Possible reasons for looking for love:

  • desire to have a permanent sexual partner;
  • social desirability, the desire to be “like all normal people”;
  • relationships for the sake of relationships, the desire to be paired with someone, just not to be alone;
  • the desire to benefit from the relationship, to solve problems at the expense of another person;
  • the desire to be loved, to receive love, but not to love;
  • the desire to love, to give your care and tenderness;
  • need for love: the desire to both give love and receive it.


The need for love is satisfied by love. If a person seeks love for the sake of satisfying other needs (material well-being, status, professional development, sex, and so on), the other person becomes only a means to achieve the goal.

Of course, it is possible that a relationship that began for the sake of achieving one or another personal gain will develop into love, but still, when asking the question of how to find true love, it is first better to ask yourself “Am I looking for love?” and answer completely honestly.


Factors that influence the search for mutual love

Finding mutual love in life is not so easy. Many people spend their entire lives looking for it and cannot find it. But in most cases, many people met her at least once in their lives and felt an incredible feeling of love in their emotions.
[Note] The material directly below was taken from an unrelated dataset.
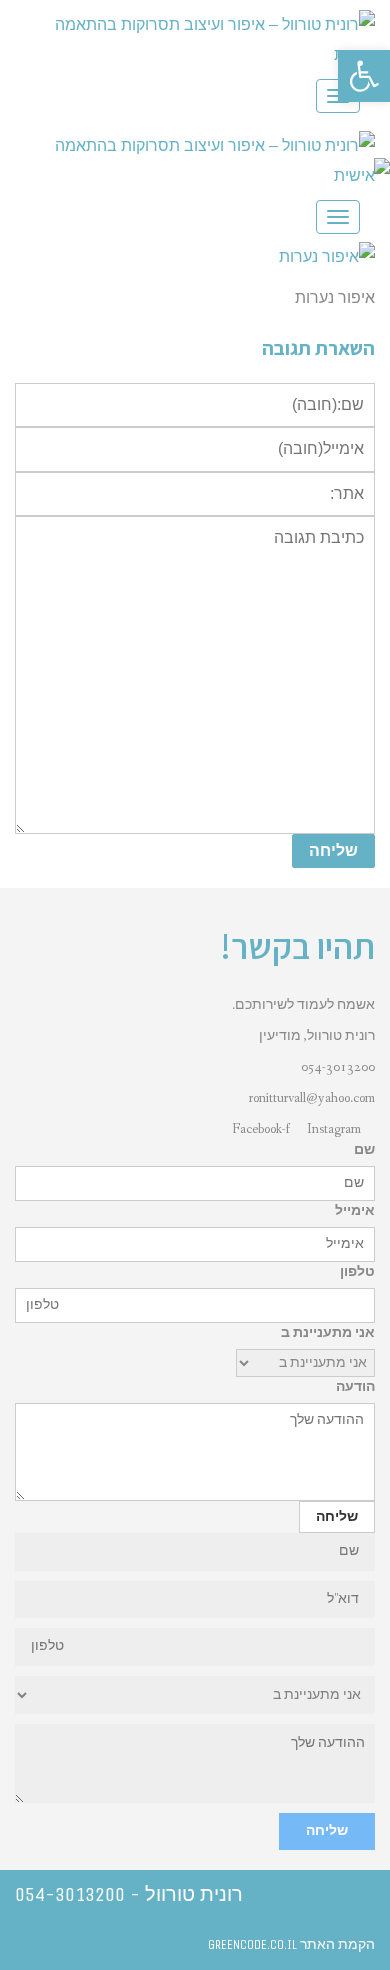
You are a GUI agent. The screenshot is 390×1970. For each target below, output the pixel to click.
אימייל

Experiencing the feeling of love gives a person the acquisition of mental maturity. It is because of this that a person can wait for many years to meet true love on his way, and he will feel such an unforgettable sensation.
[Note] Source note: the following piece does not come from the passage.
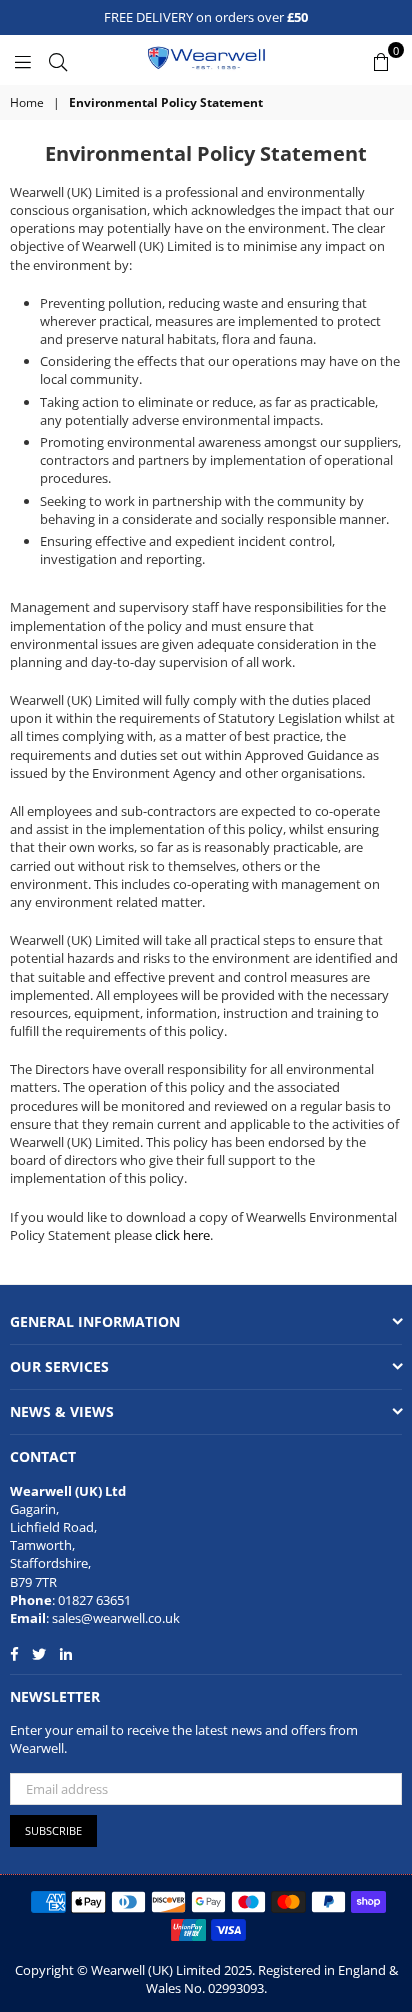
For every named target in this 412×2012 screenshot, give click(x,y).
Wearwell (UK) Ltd (68, 1491)
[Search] (58, 60)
— You shouldn’t sit and wait with folded hands;

- Take control and act. The search will lead to the desired result;

But how to meet mutual love, based on the above factors?

1.

From birth a person feels it. Love for mother, father. Afterwards - to friends. When a person reaches adolescence, he has a feeling of falling in love with the opposite sex. Therefore, a distinction between falling in love and true love is necessary here;

2.

Don't be suspicious. Take everything easier. Of course, you will be pressured by the stereotypes that were brought up in your family. Step back from all of them. But don't overdo it. Don’t immediately hang yourself on the neck of the opposite reason, don’t be shy, but just let him know how you feel;

3.

Throw away illusions and perfect pictures. After all, life is a very complex process in which it is necessary to survive. Fantasies are inappropriate here. This is not a fairyland where everything is perfect. You must clearly decide on your chosen one. Choose a person with whom you will have something to talk about. Appearance is not the main thing, but what a person feels and perceives. A prince on a white horse is all illusory;

4.

If you want to be loved or loved, work on it yourself. And don't stop there;

5.

Be self-critical of yourself. If something doesn’t work out, perhaps the reason is you;

6.

It won’t happen that when you meet mutual love, everything will immediately be wonderful. As they say, love must be fought for;

7.

True love is the soul itself. So it’s worth working on your soul;

8.

A truly loving person not only takes everything from this feeling, but also gives. So remember this axiom;

9.

A person who is strong in spirit will overcome all obstacles;

Always be prepared for all difficulties and obstacles, and mutual love will be granted to you. The main thing is not to give up and always move forward towards your goal.